After finding the alpha carbon, it's a good idea to mark the "cut" or "disconnection" where the new bond was formed. This will always be between the alph and beta carbons. I mark this with a dotted line.

a) This product is an α,β-unsaturated carbonyl, which must have come from a β-hydroxyl carbonyl. So this is an aldol condensation.

The α carbon must have come form the enolate. Because the β carbon is an alcohol, the electrophile must have been an aldehyde or ketone. So the two carbons on the right were the enolate, and the two carbons (and phenyl) on the left were an aldehyde.

b) The product is β-keto so this must have been a Claisen condensation.

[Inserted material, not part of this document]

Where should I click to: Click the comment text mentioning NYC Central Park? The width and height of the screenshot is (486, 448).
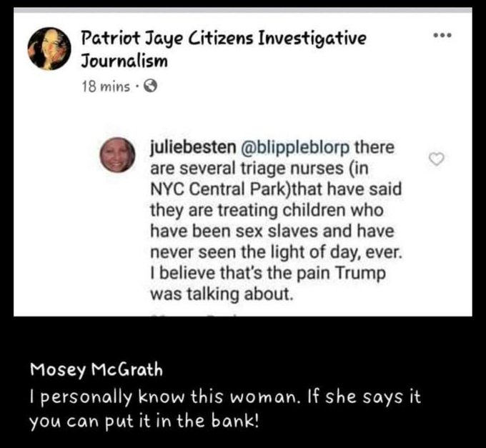coord(276,221)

The β carbon is an ketone, so the electrophile must have been an ester.

There are actually two different combinations of esters that would result in this product. I arbitrarily chose the alpha carbon to belong to the left carbonyl.

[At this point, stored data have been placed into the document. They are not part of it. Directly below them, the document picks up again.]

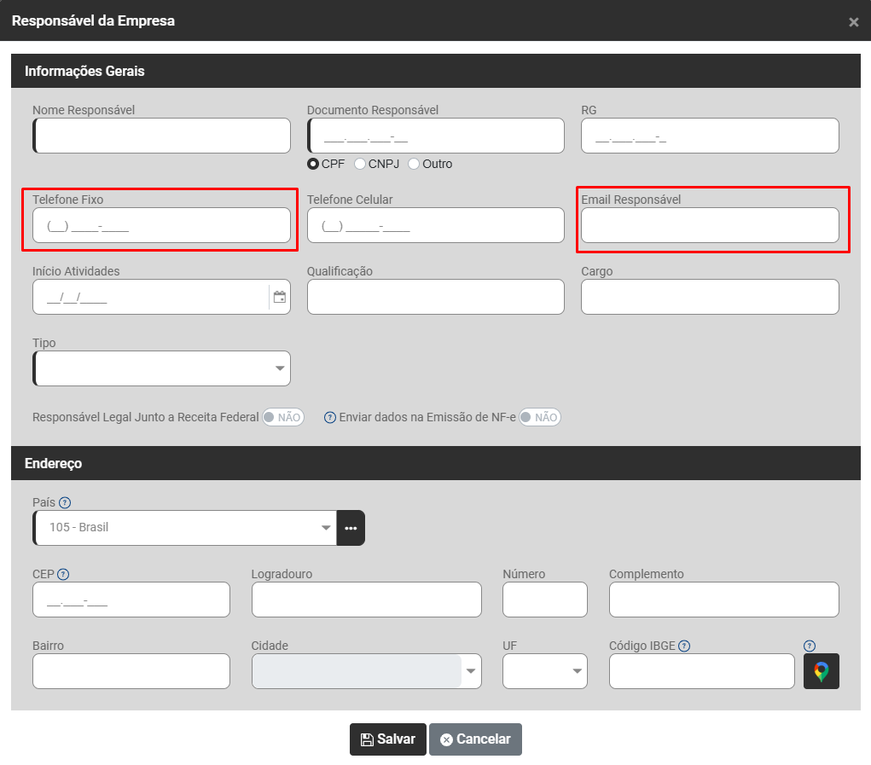Screen dimensions: 871x765
Task: Open the UF state dropdown
Action: pos(545,671)
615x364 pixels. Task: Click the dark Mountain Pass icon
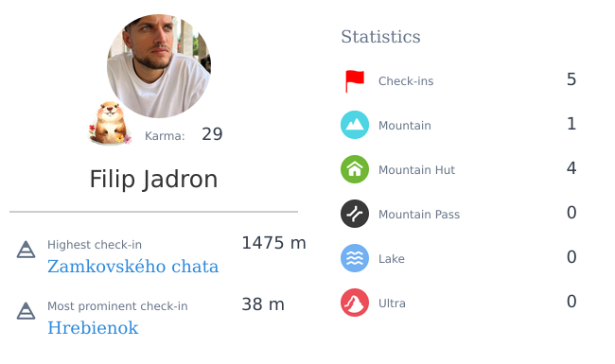[x=355, y=214]
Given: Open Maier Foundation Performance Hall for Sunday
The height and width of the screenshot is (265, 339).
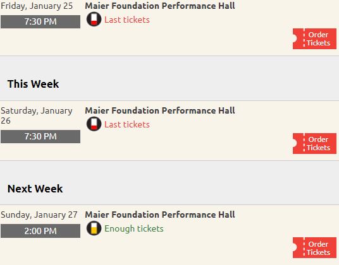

c) β-keto product so this must have been a Claisen style condensation. It's easiest if you have the alpha carbon belong to the left carbonyl, so an intramolecule reaction isn't necessary.

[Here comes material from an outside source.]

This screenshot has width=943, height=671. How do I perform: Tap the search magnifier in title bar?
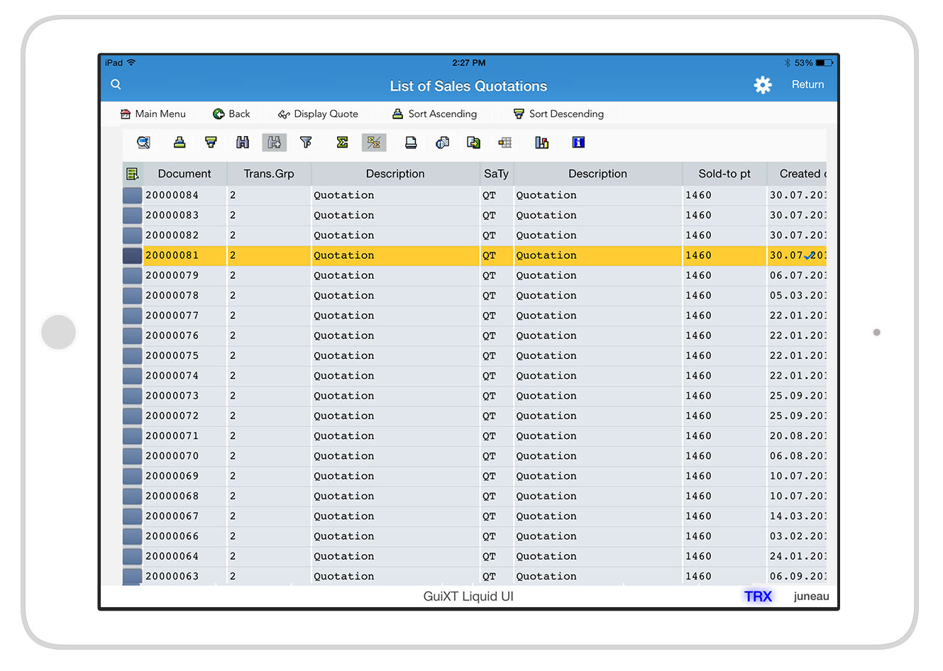[x=116, y=84]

The β carbon is already an ester, so the electrophile had to have been more than an ester, as regular esters become ketones after a Claisen condensation.

d) This is a Robinson annulation product, which comes from an intramolecular condensation.

The α,β-unsaturated carbonyl must have come from a β-hydroxyl carbonyl. (aldol condensation)

Because the β carbon became an alcohol, the electrophile must have been an aldehyde or ketone.

Hydrogens D and E are alpha to two carbonyls and so will be the more acidic than C, which is only alpha to one carbonyl. This is because the enolates that arise from deprotonate at D and E have more resonance forms than the enolate that arrises at C.

Because ketones are more electron withdrawing than esters, D will be more acidic than E. So far we have:

D > E > C > (other)

The carbanions that would arrise from deprotonation of carbons A and B both do not have any resonance forms, so we don't expect either to be acidic. But because A is next to a fluorine atom, which is an electron withdrawing group, A will be more acidic than B. So the overall order is:

(most acidic) D > E > C > A > B (least acidic)

Carbonyls are in equilibrium with their enol forms. This process is called keto-enol tautomerization. (See problems 738 and 739). So when this compound is placed in water a small amount of it will constantly be converted to its enol form, and then back again to the carbonyl form.

But the enol form is achiral! (the alpha carbon is sp² instead of sp³ as in the carbonyl form).

So when the achiral enol goes back to its carbonyl form, half will become (S) and the other half will become (R). The stereocenter becomes "scrambled." The process of an optically pure compound becoming a racemic mixture is called racemization.